En un país donde los seis gobiernos consecutivos de la posguerra civil –de derecha y de izquierda- prometieron el oro y el moro, pero la justicia económica y social nunca terminaba de llegar, y la esperanza hacía tiempo que languidecía, apareció uno que viniendo del fango y de las heces, pero presentándose como impoluto, gracias a la inversión en millonarios medios de propaganda -diciendo que no es de aquí pero que tampoco es de allá, sino todo lo contrario-, pero que todos sabíamos que había estado ensuciándose en el gobierno por varios años, pretendía haber venido de un mundo raro, distinto, donde no existe el pasado, al final, como un nuevo flautista de Hamelin, arrastró a todos hacia el despeñadero, a los que lo siguieron a ciegas y a los que gritaban advertencias como Pedro el del lobo.

En ese país, el fatídico flautista, de nuevo –como ya habían hecho los anteriores flautistas-, se los envolvió a todos.

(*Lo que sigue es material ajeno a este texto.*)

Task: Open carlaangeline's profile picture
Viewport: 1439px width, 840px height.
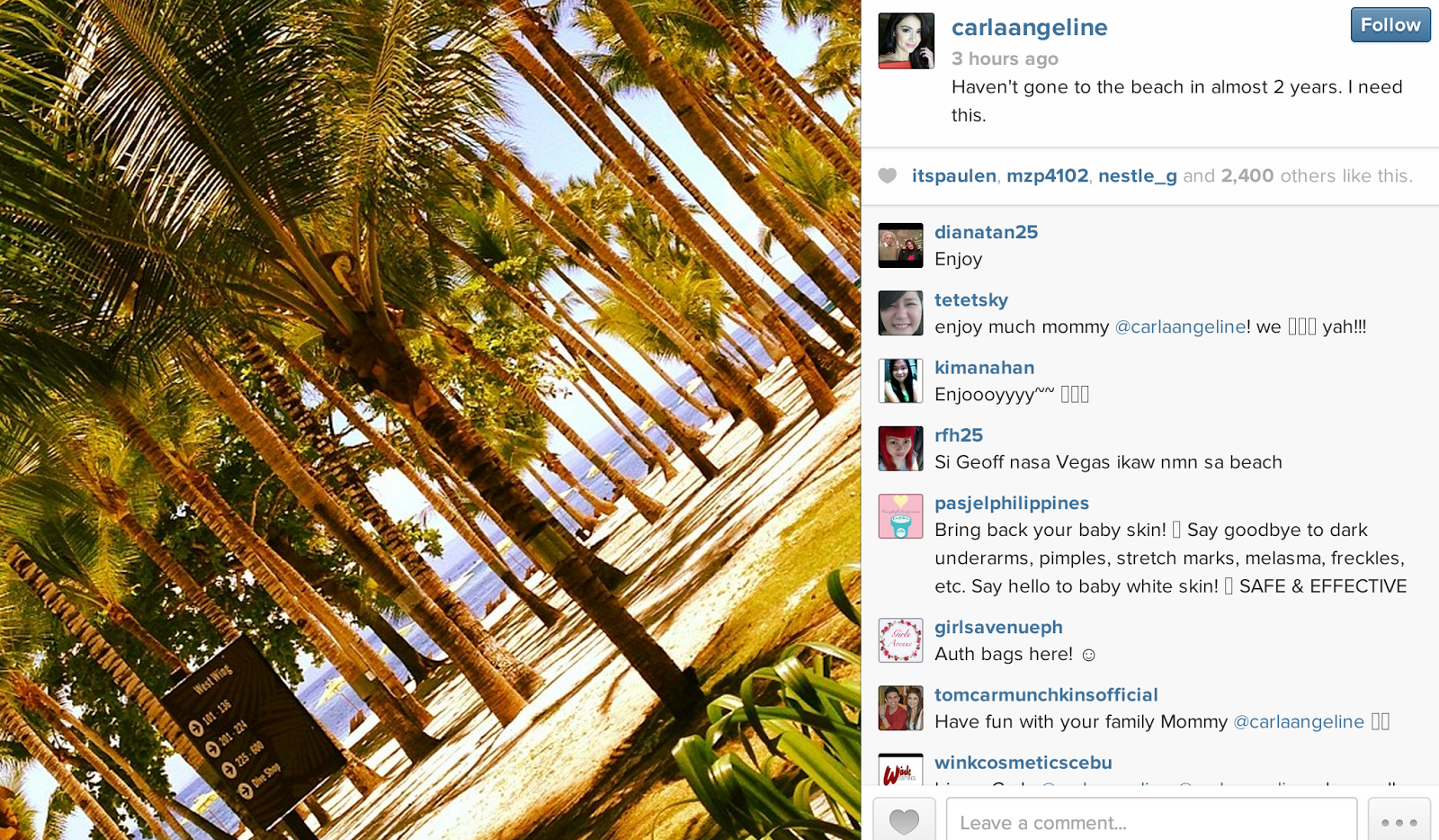Action: (x=906, y=41)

Bueno, realmente solo se envolvió a todos los que aún creen en pajaritos preñados y están seguros que los papás encargan los bebés a una fábrica francesa mientras esperan la llegada del Mesías, la nueva venida del salvador. Envueltitos como tamales.

Hasta hoy, El Salvador ha sido como una pelota de baloncesto que va de una mano a la otra de los que participan del juego. El resto, o son el público escaso que asiste al estadio o son parte de la gran mayoría que pasa su vida sin poder comprarse un boleto de entrada al club tan exclusivo, o bien porque no entiende el juego, o porque no le interesa o porque no sabe que en ello le va la vida.

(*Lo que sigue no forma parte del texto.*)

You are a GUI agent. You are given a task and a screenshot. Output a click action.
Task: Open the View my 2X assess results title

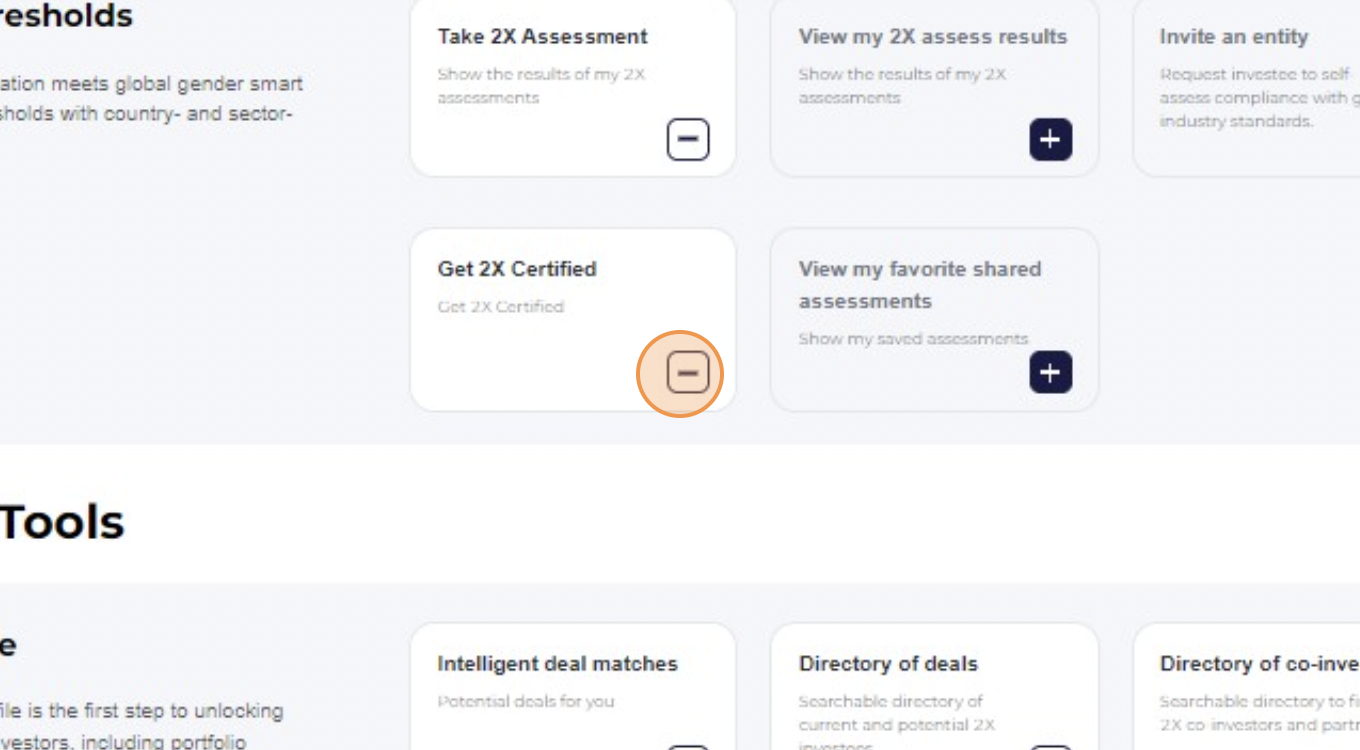933,37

El día que todos entiendan que en la participación política de cada individuo se juega la calidad de su vida. El día que cada quien sepa a cual equipo pertenece. El día que se olviden de las camisetas de colores vistosos de los equipos enemigos y se pongan la propia, sin vergüenza de sus telas humildes, y defiendan con hidalguía sus intereses de clase, se va a despertar un gigante… Y los tamales volverán a ser los sabrosos tamalli milenarios, la delicia de los días de las fiestas en la mesa de la casa nahuatlaca.